**GIVEN PASSAGE**
═══
This following is a guest post by Dr. Sanket Shah, a Resident Physician in Diagnostic Radiology.

Imaging is an integral part of a patients care.  Radiology is a key diagnostic tool for many diseases while also playing an important role in monitoring treatment and predicting outcome.  Despite the rapid technological advancement in diagnostic imaging, access to this valuable tool often falls through the cracks related to poor imaging referral management.   When choosing a specialist or procedure (including imaging centers), patients rely heavily on their doctor to make the referral that is in the patient’s best interest as outlined in this survey carried out by the Center for Studying Health System Change.  However, it seems that more can be done at the point of care to improve this process.
═══
[Dataset excerpts]
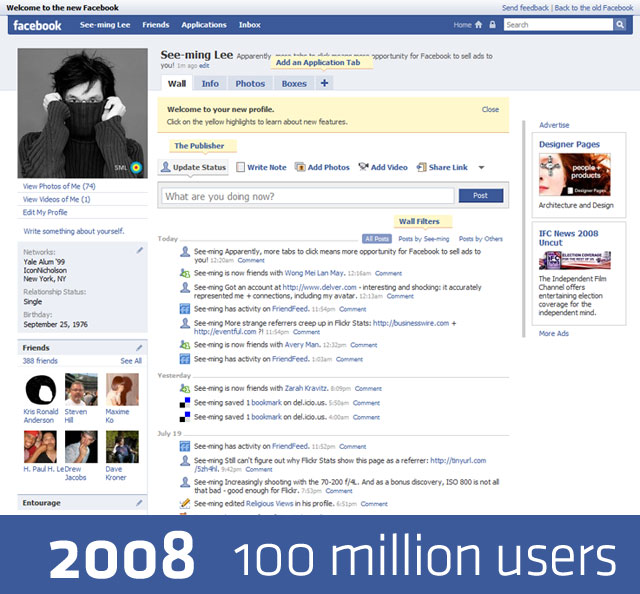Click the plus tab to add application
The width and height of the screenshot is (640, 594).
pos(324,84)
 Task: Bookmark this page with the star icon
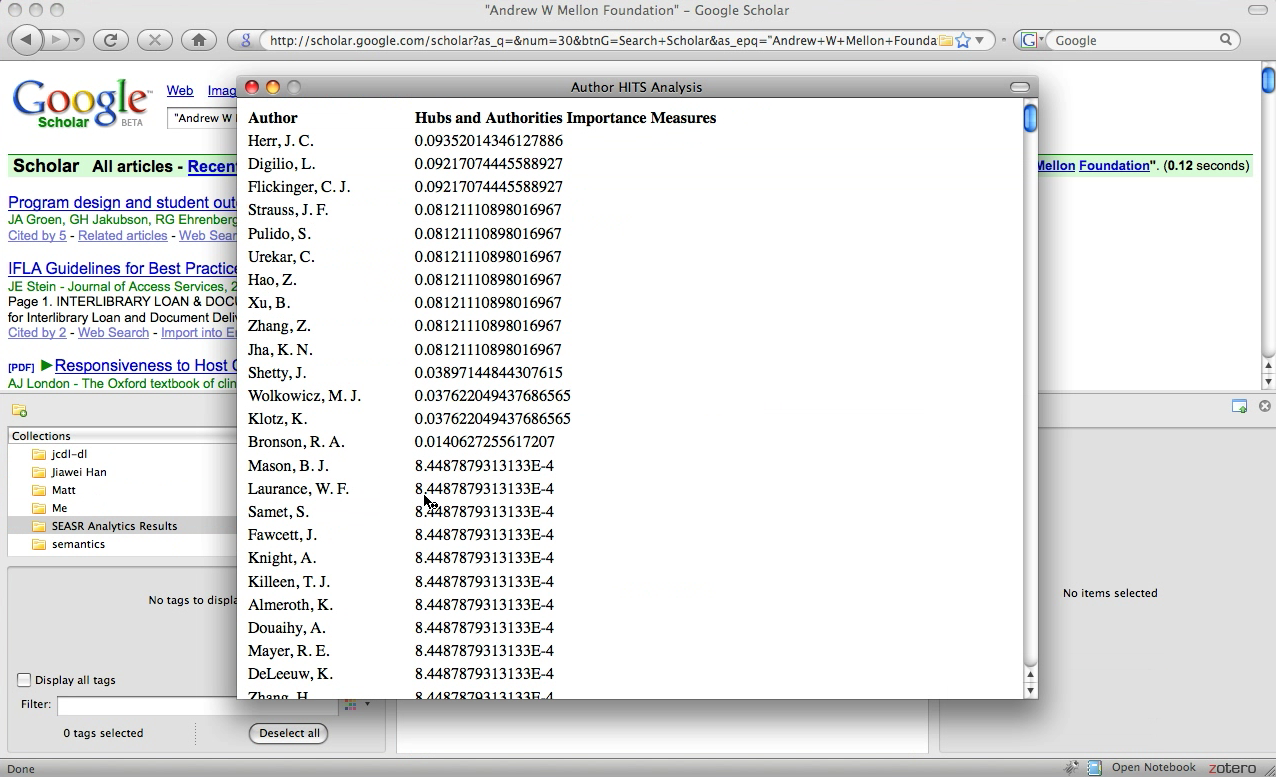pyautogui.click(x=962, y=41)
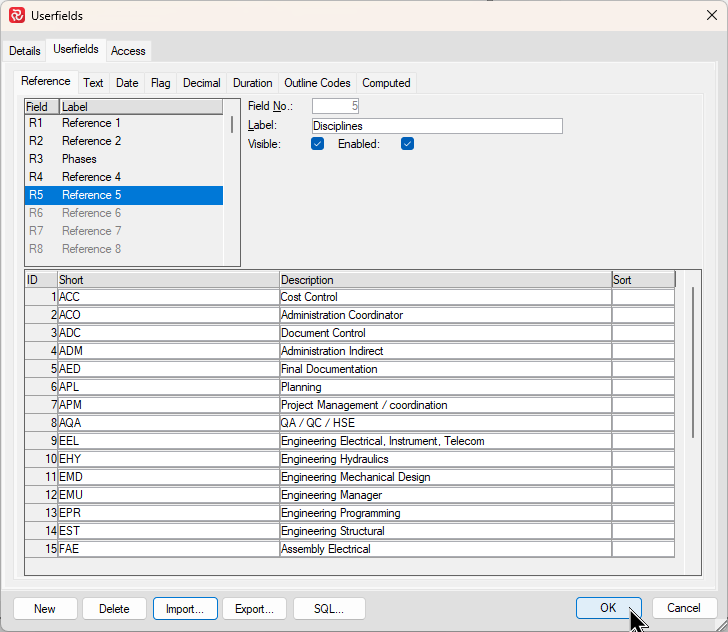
═══
**WHAT IS NEEDED**
Pick up the guest post on imaging referral management after its final sentence and continue writing it.

**RESPONSE AREA**
Often, patients go to see their primary care doctor in the ambulatory setting with an ailment, for which an imaging test is ordered.  For example, a family member recently fell during the Chicago Marathon due to the large crowds at the beginning of the race and injured his elbow.  A day after the race he went to see his primary care doctor.  When I asked him what his doctor said about his elbow, he told me he received a prescription for an elbow X-ray.   As a resident physician in radiology, I was excited to review his radiograph with him only to be disappointed to find out he had not yet gotten his x-ray (almost 2 weeks later).  On top of that, it took him about an hour to find his prescription (see below), which was buried in other important household paperwork, when I asked to see it.

Imagining Referral

 

 

 

 

 

 

 

 

 

The puzzled look on his face when asked where he was going to get the elbow x-ray taken only made my frustrations with the process grow even more.  I spent a few minutes that night looking on the health organization’s website his doctor is affiliated with, where there is a list of preferred in-network imaging centers.  He was essentially expected to set up his own appointment and bring his paper referral with him to the appointment in order for the appointment to be accepted.  As his elbow was still visibly swollen 2 weeks later, I urged him to get the X-ray taken as soon as possible. If he indeed has a fracture (which I suspect he may), the process has already delayed his care.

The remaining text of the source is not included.